- Document segment -
# # # #
Disability Section Awards Committee Report
The Disability Section honored three awardees at the 2009 Annual Meeting in Philadelphia: 1) Lifetime Achievement Award: Barbara M. Altman; 2) New Investigator Award: Willi Horner-Johnson; 3) Student Award: Cheri Blauwet. Summaries of each of the awardees’ accomplishments can be found at http://thenationshealth.aphapublications.org. The December 2009/January 2010 issue of The Nation’s Health lists the Disability Section Awards on p. 17. Call for nominations for the 2010 awards will be publicized through the Disability Section listserv beginning in February.
Lifetime Achievement Award: Barbara M. Altman
Barbara M. Altman is a sociologist with a PhD from the University of Maryland. Recently retired from the National Center for Health Statistics, CDC, where she served as Special Assistant on Disability Statistics to the office of the Director, she also worked at the Agency for Healthcare Research and Quality on the Medical Expenditure Panel Survey. Prior to her work in the government, she served as Undergraduate Coordinator in the Department of Sociology at the University of Maryland. She currently serves as a consultant on disability statistics issues. She played a key role in the organization and development of the work of the Washington Group, an international group working under the auspices of the United Nations, to develop culturally compatible measures of disability for international use and still consults on that activity. Her disability research interests focus primarily on disability definition and measurement, financing and utilization of health care services by persons with disabilities, and disability among minority groups, particularly Native Americans. She is the author of numerous articles and book chapters on disability topics including the recent Disability and Health in the United States Chartbook, and currently is co-editor of the series Research in Social Science and Disability. She has also been the recipient of an NIDRR Switzer Fellowship for the purpose of writing a comprehensive book on disability statistics which is forthcoming.
# # # #
(Stored items)
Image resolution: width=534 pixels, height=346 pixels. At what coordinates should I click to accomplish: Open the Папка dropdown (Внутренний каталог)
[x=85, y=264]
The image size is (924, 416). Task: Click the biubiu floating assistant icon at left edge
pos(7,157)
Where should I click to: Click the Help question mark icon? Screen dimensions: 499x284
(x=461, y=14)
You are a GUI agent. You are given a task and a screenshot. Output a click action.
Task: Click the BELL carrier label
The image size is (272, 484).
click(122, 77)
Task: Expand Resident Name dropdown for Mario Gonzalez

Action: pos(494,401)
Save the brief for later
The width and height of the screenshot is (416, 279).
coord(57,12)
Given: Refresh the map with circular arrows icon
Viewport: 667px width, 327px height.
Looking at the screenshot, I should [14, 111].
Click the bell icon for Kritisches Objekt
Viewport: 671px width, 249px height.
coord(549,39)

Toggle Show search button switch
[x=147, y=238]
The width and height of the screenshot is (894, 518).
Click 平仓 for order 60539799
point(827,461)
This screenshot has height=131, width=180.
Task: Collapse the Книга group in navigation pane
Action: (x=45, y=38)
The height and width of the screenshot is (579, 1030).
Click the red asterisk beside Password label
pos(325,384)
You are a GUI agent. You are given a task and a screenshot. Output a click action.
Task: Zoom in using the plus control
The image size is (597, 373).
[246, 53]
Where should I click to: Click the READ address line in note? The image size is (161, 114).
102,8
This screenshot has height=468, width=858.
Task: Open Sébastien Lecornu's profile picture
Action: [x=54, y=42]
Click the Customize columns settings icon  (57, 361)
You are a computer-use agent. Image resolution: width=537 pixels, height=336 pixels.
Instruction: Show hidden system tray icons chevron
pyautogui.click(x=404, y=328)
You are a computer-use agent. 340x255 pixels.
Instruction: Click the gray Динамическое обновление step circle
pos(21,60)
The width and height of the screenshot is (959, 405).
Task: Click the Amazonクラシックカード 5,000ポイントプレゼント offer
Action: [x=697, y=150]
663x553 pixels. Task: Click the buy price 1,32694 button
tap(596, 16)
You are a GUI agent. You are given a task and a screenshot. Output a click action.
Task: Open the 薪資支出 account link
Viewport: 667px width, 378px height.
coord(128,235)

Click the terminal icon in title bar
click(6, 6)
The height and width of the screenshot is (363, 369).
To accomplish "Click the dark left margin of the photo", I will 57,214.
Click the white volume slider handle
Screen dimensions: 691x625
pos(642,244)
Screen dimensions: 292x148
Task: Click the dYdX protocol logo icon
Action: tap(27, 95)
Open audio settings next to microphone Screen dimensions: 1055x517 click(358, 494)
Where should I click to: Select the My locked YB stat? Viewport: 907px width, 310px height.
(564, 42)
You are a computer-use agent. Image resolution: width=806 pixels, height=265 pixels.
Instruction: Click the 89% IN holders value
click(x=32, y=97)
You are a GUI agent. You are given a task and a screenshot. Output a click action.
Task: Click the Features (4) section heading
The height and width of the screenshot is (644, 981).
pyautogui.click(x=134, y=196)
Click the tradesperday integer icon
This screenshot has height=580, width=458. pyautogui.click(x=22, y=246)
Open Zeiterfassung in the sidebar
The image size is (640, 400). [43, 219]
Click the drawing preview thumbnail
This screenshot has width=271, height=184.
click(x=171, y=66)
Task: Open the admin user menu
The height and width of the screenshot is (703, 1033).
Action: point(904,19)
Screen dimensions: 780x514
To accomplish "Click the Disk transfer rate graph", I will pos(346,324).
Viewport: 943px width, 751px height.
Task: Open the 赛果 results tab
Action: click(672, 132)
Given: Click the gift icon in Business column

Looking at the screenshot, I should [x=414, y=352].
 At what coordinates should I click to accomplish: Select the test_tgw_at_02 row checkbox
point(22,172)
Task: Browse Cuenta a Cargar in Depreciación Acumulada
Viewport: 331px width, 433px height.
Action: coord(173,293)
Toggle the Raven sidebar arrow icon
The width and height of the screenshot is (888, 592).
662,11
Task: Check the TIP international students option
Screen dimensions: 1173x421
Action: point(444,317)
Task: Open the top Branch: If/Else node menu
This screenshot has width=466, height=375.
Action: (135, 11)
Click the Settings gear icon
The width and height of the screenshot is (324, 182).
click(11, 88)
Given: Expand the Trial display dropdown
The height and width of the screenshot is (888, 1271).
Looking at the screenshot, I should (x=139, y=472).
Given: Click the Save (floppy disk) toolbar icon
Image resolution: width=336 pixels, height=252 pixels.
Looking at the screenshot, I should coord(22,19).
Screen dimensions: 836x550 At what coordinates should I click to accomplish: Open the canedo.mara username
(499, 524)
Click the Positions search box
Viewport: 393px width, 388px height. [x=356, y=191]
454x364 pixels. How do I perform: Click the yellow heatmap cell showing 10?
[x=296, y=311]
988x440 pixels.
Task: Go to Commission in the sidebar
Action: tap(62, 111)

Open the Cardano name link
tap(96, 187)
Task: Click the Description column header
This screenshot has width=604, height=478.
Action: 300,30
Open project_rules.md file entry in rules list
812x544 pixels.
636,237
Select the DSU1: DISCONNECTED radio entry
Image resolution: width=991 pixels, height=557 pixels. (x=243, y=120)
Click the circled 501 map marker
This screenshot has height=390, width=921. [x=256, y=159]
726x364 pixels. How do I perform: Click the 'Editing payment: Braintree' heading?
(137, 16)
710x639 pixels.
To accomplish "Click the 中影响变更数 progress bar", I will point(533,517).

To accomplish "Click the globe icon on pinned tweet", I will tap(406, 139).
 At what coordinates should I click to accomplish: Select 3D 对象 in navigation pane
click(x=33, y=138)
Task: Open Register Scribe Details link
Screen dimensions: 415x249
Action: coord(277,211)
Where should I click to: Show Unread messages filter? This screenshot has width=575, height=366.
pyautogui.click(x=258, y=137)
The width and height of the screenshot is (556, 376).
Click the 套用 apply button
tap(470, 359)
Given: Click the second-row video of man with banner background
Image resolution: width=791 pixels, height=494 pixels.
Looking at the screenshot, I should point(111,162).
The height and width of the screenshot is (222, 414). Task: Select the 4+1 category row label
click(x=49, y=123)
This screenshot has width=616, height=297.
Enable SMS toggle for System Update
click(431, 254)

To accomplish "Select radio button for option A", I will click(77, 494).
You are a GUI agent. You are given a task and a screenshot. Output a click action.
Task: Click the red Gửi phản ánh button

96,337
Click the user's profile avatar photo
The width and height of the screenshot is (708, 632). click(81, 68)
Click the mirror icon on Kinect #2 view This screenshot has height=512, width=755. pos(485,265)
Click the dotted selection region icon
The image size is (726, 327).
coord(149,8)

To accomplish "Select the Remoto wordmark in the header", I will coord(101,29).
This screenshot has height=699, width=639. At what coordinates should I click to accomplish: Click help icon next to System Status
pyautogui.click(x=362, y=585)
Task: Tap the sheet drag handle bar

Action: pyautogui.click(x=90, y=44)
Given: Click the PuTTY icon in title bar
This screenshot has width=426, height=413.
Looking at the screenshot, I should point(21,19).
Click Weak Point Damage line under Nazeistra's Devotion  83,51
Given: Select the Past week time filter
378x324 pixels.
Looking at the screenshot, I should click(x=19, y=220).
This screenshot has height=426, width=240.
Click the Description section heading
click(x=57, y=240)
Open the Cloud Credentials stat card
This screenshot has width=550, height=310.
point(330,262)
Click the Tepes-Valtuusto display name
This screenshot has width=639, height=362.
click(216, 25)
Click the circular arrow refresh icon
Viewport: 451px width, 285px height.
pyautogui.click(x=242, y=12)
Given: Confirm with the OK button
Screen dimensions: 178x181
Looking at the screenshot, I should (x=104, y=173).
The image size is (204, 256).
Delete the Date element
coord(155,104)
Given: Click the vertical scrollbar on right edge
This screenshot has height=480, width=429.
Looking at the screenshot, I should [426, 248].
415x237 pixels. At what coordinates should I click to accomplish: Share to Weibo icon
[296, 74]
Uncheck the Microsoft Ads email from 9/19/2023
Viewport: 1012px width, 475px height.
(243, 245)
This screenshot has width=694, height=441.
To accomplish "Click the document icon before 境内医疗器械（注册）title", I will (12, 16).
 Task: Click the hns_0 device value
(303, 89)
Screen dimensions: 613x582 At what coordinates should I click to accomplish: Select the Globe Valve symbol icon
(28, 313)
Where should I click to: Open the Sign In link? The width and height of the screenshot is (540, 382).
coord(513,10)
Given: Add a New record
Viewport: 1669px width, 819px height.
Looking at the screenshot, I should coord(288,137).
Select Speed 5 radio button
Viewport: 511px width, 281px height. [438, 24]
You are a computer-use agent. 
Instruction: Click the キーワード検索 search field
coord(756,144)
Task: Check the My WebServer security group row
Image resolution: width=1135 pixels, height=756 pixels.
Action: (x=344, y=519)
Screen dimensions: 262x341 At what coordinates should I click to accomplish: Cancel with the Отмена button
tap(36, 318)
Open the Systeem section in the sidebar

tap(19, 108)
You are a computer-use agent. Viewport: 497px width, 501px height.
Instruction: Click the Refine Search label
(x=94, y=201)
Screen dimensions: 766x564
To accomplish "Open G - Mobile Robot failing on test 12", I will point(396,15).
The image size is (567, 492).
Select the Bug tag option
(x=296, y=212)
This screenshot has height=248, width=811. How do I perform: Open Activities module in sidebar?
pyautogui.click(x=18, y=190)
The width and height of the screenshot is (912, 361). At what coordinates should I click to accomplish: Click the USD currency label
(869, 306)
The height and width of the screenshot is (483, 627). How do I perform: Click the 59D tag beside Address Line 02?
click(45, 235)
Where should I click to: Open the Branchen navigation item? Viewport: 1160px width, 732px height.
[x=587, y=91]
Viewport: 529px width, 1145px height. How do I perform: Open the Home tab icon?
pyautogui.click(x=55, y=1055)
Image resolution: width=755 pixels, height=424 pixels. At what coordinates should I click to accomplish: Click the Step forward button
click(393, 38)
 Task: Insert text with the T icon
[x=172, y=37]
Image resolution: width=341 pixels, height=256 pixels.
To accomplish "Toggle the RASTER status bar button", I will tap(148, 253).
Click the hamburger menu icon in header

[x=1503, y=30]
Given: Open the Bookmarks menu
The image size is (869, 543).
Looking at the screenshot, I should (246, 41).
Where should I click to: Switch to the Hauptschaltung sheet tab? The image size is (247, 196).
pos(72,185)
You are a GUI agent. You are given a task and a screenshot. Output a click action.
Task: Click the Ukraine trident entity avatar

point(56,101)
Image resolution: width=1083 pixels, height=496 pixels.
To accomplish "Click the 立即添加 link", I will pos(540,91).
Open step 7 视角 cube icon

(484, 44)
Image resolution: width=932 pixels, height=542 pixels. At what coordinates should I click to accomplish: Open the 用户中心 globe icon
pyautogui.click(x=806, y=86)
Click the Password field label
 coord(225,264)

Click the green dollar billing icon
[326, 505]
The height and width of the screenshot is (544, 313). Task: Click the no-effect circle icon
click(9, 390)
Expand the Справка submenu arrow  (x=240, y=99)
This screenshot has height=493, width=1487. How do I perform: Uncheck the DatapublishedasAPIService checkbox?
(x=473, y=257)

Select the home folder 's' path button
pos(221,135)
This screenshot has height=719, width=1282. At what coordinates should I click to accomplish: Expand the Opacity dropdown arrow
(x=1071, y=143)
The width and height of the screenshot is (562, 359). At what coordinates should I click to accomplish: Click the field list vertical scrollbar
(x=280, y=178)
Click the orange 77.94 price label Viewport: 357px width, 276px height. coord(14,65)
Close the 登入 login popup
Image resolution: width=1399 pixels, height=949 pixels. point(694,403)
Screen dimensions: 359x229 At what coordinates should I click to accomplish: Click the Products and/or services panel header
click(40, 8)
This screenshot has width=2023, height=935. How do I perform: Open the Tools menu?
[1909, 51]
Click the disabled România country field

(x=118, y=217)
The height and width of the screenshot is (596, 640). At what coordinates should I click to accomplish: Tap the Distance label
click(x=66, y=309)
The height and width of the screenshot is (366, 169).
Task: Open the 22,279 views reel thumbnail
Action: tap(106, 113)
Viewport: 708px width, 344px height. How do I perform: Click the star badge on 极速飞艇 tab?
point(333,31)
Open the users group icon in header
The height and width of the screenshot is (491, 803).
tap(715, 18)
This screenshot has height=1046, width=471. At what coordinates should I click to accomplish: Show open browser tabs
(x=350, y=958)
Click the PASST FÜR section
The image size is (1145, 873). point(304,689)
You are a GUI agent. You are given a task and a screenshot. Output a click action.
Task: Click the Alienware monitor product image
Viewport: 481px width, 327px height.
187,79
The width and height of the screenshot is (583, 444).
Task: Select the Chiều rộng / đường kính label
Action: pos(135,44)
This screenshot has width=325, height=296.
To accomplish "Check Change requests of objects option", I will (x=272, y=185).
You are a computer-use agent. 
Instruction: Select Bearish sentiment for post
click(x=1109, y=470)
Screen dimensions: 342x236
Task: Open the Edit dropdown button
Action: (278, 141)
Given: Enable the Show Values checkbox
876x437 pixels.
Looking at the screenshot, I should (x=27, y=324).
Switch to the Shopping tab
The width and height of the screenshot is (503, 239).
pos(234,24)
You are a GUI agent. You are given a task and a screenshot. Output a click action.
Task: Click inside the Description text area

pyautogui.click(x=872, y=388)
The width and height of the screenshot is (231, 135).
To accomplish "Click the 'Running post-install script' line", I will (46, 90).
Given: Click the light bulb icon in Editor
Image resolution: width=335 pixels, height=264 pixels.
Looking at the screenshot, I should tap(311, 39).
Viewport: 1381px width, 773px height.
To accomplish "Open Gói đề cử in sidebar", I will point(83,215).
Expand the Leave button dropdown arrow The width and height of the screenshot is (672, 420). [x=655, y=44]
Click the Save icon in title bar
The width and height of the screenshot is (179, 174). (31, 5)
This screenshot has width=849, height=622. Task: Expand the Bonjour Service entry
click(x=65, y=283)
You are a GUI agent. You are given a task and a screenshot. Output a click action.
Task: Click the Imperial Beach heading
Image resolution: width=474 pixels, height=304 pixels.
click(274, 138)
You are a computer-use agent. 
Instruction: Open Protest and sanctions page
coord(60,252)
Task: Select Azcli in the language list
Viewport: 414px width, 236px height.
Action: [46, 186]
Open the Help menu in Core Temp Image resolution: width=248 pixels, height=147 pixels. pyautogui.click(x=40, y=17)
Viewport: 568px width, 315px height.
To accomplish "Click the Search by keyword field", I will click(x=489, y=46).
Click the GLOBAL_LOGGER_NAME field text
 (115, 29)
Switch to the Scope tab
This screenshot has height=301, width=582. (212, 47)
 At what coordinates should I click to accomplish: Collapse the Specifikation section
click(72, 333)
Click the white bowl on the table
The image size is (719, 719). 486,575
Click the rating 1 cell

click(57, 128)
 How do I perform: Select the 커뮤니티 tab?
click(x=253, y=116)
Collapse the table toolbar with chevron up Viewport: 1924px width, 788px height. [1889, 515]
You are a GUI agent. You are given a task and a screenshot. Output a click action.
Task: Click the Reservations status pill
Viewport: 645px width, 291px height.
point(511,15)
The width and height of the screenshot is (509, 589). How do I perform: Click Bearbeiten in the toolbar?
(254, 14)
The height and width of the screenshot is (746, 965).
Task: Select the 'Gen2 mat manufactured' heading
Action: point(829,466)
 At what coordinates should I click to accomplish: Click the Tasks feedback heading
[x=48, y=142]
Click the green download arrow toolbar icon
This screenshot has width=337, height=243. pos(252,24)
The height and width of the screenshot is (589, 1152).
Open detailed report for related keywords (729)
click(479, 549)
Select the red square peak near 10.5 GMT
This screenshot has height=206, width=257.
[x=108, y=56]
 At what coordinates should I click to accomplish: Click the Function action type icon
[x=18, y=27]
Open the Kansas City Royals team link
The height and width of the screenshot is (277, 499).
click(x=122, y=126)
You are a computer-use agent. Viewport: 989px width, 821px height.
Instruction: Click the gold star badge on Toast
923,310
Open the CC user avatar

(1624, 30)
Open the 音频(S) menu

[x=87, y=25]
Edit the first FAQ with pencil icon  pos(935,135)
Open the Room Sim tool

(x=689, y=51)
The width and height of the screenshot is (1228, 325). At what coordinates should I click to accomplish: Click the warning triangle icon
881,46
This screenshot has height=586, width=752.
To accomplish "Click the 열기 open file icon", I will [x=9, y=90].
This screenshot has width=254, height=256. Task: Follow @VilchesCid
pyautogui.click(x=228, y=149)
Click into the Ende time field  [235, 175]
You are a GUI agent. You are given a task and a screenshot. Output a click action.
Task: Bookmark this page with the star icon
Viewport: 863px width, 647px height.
# # # #
- Task instructions -
a – Based on the awards committee report, state whether each statement agrees with it, answering yes or no and quoting the deciding words: (i) Barbara M. Altman earned her PhD at the University of Maryland. (ii) The 2009 Annual Meeting took place in Washington. (iii) The call for 2010 award nominations is to be publicized starting in March.
b – List every person honored in the awards committee report, each with the award they received.

- Written answers -
a –
(i) Yes: "a sociologist with a PhD from the University of Maryland."
(ii) No: "at the 2009 Annual Meeting in Philadelphia."
(iii) No: "will be publicized through the Disability Section listserv beginning in February."

b –
Barbara M. Altman: Lifetime Achievement Award
Willi Horner-Johnson: New Investigator Award
Cheri Blauwet: Student Award